TL;DR
ToolCUA is an end-to-end agent that learns optimal GUI-Tool path selection using a staged training paradigm, improving decision accuracy and execution efficiency in hybrid action spaces.
Contribution
It introduces a novel pipeline for synthesizing diverse GUI-Tool trajectories and a staged training approach combining supervised, reinforcement, and online learning.
Findings
Achieves 46.85% accuracy on OSWorld-MCP, a 66% improvement over baseline.
Improves GUI-only performance by 3.9%, showing effective GUI-Tool orchestration.
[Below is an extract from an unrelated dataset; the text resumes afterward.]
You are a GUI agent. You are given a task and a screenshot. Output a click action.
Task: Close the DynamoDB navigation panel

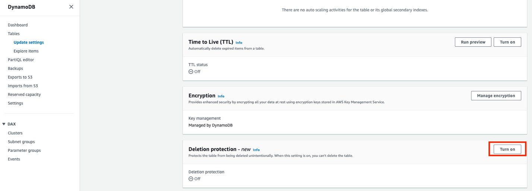tap(71, 7)
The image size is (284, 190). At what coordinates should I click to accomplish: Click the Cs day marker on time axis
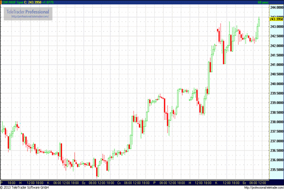(x=119, y=182)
Demonstrates training in hybrid action spaces as a promising paradigm for digital agents.
Abstract
Computer Use Agents (CUAs) can act through both atomic GUI actions, such as click and type, and high-level tool calls, such as API-based file operations, but this hybrid action space often leaves them uncertain about when to continue with GUI actions or switch to tools, leading to suboptimal execution paths. This difficulty stems from the scarcity of high-quality interleaved GUI-Tool trajectories, the cost and brittleness of collecting real tool trajectories, and the lack of trajectory-level supervision for GUI-Tool path selection. In this paper, we propose ToolCUA, an end-to-end agent designed to learn optimal GUI-Tool path selection through a staged training paradigm. We first introduce an Interleaved GUI-Tool Trajectory Scaling Pipeline that repurposes abundant static GUI trajectories and synthesizes a grounded tool library, enabling diverse GUI-Tool trajectories without manual…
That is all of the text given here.